> _Information_
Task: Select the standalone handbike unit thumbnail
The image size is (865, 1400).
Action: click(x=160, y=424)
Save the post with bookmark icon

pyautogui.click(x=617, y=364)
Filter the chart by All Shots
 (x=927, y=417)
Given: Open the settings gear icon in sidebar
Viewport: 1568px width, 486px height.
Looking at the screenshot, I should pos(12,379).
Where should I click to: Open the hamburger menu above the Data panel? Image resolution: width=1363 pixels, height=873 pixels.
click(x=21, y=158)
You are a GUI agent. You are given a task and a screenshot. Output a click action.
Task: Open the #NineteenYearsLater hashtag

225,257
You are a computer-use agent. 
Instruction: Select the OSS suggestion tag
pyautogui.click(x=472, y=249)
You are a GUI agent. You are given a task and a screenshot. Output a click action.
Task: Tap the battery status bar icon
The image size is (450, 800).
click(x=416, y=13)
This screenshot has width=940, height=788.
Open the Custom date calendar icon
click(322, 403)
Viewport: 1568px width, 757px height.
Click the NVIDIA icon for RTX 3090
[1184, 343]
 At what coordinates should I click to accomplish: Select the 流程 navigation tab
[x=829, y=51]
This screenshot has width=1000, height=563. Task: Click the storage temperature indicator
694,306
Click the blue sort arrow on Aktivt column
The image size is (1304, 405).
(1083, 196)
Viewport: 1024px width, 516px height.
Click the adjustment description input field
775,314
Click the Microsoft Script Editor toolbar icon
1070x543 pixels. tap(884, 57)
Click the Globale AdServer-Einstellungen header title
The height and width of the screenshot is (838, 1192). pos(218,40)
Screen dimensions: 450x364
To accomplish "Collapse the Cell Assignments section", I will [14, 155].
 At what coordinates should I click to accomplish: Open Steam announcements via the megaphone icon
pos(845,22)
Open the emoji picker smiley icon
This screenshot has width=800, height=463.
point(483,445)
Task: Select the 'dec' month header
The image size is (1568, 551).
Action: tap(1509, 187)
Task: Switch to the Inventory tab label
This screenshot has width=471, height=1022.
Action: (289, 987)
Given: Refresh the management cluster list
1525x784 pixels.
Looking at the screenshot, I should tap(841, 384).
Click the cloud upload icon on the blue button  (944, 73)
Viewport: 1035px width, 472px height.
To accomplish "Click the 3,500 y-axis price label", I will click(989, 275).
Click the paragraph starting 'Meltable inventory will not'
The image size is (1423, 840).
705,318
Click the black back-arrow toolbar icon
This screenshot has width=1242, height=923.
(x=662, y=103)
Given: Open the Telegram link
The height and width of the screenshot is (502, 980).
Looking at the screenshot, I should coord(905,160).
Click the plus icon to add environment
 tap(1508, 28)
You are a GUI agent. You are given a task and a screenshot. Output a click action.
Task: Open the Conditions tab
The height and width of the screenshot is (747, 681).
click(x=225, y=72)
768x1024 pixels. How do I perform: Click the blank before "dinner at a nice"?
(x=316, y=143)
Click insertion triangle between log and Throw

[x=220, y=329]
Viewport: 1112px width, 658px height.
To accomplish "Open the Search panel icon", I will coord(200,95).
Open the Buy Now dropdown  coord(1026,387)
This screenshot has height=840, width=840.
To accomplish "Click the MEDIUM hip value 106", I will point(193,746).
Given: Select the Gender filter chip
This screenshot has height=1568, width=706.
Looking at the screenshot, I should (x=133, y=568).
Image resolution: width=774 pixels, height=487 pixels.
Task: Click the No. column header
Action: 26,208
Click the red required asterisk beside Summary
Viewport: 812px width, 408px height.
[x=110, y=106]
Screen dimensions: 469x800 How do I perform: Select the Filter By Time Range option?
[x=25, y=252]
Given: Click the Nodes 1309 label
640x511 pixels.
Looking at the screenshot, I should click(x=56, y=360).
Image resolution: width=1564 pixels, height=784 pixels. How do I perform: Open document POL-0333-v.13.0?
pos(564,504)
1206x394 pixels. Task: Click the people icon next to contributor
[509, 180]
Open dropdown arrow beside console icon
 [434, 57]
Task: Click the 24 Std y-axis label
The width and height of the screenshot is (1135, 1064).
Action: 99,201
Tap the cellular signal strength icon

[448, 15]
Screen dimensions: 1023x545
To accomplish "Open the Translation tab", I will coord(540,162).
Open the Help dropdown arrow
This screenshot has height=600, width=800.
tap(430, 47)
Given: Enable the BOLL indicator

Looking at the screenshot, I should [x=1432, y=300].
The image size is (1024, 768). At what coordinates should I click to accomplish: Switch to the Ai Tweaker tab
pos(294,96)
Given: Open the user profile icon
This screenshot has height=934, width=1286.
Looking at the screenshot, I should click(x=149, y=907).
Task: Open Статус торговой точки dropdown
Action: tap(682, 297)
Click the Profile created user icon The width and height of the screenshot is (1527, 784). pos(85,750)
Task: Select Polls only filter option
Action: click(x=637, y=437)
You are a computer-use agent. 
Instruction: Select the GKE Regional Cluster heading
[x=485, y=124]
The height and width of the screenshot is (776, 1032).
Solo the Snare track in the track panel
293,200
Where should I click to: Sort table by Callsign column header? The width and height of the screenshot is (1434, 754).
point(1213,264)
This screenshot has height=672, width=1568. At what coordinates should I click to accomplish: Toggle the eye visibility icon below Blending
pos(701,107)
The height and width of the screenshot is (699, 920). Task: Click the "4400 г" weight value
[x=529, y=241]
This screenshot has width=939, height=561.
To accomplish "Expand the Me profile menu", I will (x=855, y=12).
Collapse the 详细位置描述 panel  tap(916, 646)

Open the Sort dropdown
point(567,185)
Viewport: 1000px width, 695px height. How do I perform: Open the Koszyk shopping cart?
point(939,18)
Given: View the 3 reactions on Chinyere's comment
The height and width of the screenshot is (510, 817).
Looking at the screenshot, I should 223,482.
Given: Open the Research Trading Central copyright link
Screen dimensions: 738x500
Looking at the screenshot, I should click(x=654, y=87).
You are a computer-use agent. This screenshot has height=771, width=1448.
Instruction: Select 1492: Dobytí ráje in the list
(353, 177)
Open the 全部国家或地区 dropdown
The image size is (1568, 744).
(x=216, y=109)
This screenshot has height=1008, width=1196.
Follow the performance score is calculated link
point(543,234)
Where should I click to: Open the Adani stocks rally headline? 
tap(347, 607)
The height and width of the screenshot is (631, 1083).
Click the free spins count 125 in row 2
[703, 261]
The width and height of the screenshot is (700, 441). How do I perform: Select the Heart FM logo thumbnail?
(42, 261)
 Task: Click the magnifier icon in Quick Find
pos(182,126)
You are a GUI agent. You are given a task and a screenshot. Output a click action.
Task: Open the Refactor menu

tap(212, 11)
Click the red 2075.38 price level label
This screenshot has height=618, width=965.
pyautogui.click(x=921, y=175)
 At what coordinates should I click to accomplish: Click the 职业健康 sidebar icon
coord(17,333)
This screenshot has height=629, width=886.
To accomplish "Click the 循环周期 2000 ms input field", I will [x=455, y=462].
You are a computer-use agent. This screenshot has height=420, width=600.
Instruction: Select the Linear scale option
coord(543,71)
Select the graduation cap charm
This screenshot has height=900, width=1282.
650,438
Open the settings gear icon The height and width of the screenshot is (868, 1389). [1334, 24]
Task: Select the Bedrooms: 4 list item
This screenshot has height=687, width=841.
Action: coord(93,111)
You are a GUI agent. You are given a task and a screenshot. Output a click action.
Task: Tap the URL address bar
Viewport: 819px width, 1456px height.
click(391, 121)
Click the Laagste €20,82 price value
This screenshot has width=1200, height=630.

> _Exercise description_
Go through the data above and copy each line in which "settings" appears.

> _Exercise answer_
Given: Open the settings gear icon in sidebar
Open the settings gear icon The height and width of the screenshot is (868, 1389). [1334, 24]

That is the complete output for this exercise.